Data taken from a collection
--*--
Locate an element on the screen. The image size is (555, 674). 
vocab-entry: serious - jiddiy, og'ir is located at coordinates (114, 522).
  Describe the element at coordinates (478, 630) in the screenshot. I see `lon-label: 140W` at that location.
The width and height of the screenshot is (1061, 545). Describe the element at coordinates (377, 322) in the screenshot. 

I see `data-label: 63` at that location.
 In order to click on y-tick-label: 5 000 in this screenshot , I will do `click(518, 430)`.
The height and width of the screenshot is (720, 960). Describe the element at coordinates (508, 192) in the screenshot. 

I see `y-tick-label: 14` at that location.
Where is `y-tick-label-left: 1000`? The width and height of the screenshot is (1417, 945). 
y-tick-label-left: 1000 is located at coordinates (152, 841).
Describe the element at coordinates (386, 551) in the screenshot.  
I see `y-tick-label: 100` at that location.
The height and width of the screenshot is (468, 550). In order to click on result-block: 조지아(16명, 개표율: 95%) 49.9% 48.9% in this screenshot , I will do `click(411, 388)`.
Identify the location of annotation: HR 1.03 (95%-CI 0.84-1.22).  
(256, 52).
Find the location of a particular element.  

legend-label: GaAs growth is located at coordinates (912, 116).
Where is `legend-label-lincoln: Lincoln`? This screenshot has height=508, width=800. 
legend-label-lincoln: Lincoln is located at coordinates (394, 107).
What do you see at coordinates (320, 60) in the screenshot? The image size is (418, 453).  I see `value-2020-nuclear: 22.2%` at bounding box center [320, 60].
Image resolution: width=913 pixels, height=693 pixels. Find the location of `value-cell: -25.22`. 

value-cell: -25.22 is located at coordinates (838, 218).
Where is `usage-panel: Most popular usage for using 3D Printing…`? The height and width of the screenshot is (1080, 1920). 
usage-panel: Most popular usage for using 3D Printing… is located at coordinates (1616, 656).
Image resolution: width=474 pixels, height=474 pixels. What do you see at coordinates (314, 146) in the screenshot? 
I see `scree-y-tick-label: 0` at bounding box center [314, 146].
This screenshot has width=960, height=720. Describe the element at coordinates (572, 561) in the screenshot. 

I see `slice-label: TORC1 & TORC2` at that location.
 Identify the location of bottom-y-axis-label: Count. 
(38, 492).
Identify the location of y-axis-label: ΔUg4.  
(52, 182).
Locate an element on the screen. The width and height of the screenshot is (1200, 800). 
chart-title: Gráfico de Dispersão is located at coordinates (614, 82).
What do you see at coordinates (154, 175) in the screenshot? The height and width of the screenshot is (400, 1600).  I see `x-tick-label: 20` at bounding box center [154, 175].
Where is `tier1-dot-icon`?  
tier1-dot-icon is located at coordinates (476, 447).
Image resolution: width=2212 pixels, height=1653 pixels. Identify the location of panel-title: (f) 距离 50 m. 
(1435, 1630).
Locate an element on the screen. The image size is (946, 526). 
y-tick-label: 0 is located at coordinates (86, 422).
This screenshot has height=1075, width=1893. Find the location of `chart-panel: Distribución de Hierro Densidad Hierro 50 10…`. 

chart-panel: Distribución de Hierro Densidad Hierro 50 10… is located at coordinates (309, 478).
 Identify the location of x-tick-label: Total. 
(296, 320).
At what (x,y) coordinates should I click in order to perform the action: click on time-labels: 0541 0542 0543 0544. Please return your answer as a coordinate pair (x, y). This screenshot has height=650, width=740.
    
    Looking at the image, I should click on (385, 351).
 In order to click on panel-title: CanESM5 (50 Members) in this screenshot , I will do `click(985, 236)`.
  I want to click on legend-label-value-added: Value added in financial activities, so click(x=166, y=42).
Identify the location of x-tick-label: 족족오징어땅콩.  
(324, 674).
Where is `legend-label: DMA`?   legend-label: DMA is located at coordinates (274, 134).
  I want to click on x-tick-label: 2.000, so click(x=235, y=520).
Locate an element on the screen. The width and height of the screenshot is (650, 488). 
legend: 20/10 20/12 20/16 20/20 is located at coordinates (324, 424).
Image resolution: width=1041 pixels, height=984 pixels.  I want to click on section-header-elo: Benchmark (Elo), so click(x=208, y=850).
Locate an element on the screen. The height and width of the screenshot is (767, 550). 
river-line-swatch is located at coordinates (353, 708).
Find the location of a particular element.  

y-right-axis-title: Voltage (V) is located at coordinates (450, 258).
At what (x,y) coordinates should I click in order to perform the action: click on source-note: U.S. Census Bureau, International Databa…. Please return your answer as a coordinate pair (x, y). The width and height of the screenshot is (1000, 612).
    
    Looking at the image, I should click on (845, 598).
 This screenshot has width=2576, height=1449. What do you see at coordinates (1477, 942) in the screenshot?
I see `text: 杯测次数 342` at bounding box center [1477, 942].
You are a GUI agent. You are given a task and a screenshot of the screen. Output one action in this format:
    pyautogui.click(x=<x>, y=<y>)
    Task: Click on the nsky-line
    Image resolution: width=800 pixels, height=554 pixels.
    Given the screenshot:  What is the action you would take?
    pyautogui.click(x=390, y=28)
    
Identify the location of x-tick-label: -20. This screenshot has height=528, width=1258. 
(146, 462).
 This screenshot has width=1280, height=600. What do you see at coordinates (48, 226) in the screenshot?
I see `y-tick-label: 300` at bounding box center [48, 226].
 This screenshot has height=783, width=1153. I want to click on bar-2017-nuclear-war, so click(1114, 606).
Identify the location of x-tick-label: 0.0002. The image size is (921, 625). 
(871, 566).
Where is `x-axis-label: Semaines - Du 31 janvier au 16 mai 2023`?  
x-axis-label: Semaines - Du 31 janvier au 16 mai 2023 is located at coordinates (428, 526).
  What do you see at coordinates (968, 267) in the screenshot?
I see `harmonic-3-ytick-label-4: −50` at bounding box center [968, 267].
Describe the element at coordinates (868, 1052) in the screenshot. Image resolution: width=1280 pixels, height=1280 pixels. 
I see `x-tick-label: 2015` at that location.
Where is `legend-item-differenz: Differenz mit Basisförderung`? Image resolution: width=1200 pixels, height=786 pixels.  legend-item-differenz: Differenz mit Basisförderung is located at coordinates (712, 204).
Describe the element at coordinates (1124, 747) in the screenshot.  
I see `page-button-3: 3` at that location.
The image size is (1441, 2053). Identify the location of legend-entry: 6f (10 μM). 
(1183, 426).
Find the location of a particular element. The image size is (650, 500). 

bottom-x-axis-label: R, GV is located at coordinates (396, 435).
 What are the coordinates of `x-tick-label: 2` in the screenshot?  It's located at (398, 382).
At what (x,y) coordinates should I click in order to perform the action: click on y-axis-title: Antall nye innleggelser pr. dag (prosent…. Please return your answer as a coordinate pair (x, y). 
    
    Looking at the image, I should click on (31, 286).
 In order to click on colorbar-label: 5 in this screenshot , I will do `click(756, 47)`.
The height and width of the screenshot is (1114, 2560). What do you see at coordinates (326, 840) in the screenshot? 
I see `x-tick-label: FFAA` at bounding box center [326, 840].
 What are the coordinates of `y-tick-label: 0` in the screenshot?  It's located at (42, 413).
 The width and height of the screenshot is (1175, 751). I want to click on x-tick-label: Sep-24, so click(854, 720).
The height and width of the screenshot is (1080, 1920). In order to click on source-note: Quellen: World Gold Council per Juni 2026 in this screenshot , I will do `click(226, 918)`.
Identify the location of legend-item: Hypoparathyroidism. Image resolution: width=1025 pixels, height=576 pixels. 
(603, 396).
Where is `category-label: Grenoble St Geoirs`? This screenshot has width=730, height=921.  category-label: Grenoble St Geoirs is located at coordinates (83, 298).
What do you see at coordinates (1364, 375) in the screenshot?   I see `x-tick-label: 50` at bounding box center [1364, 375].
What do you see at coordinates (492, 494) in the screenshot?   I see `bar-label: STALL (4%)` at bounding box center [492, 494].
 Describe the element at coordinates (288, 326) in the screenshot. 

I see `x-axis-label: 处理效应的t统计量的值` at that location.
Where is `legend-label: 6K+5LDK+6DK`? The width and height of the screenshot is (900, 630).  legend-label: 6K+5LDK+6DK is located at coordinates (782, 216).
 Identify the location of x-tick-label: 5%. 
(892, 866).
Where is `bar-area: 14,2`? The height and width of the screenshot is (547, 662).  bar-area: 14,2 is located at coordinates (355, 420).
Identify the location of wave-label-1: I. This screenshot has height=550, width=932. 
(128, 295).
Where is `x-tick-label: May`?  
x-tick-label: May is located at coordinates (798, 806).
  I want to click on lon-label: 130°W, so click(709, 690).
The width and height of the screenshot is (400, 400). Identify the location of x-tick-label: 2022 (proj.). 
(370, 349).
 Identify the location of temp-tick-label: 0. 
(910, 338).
--*--
_Instructions for the task_: Rewrite the records starting at the line containing "on y-axis-title: Antall" and ending at the line containing "coordinates (355, 420).", with "Identify the location of" changed to "Find the position of" and all else left unchanged.

_Answer_:
At what (x,y) coordinates should I click in order to perform the action: click on y-axis-title: Antall nye innleggelser pr. dag (prosent…. Please return your answer as a coordinate pair (x, y). 
    
    Looking at the image, I should click on (31, 286).
 In order to click on colorbar-label: 5 in this screenshot , I will do `click(756, 47)`.
The height and width of the screenshot is (1114, 2560). What do you see at coordinates (326, 840) in the screenshot? 
I see `x-tick-label: FFAA` at bounding box center [326, 840].
 What are the coordinates of `y-tick-label: 0` in the screenshot?  It's located at (42, 413).
 The width and height of the screenshot is (1175, 751). I want to click on x-tick-label: Sep-24, so click(854, 720).
The height and width of the screenshot is (1080, 1920). In order to click on source-note: Quellen: World Gold Council per Juni 2026 in this screenshot , I will do `click(226, 918)`.
Find the position of legend-item: Hypoparathyroidism. Image resolution: width=1025 pixels, height=576 pixels. 
(603, 396).
Where is `category-label: Grenoble St Geoirs`? This screenshot has width=730, height=921.  category-label: Grenoble St Geoirs is located at coordinates (83, 298).
What do you see at coordinates (1364, 375) in the screenshot?   I see `x-tick-label: 50` at bounding box center [1364, 375].
What do you see at coordinates (492, 494) in the screenshot?   I see `bar-label: STALL (4%)` at bounding box center [492, 494].
 Describe the element at coordinates (288, 326) in the screenshot. 

I see `x-axis-label: 处理效应的t统计量的值` at that location.
Where is `legend-label: 6K+5LDK+6DK`? The width and height of the screenshot is (900, 630).  legend-label: 6K+5LDK+6DK is located at coordinates (782, 216).
 Find the position of x-tick-label: 5%. 
(892, 866).
Where is `bar-area: 14,2`? The height and width of the screenshot is (547, 662).  bar-area: 14,2 is located at coordinates (355, 420).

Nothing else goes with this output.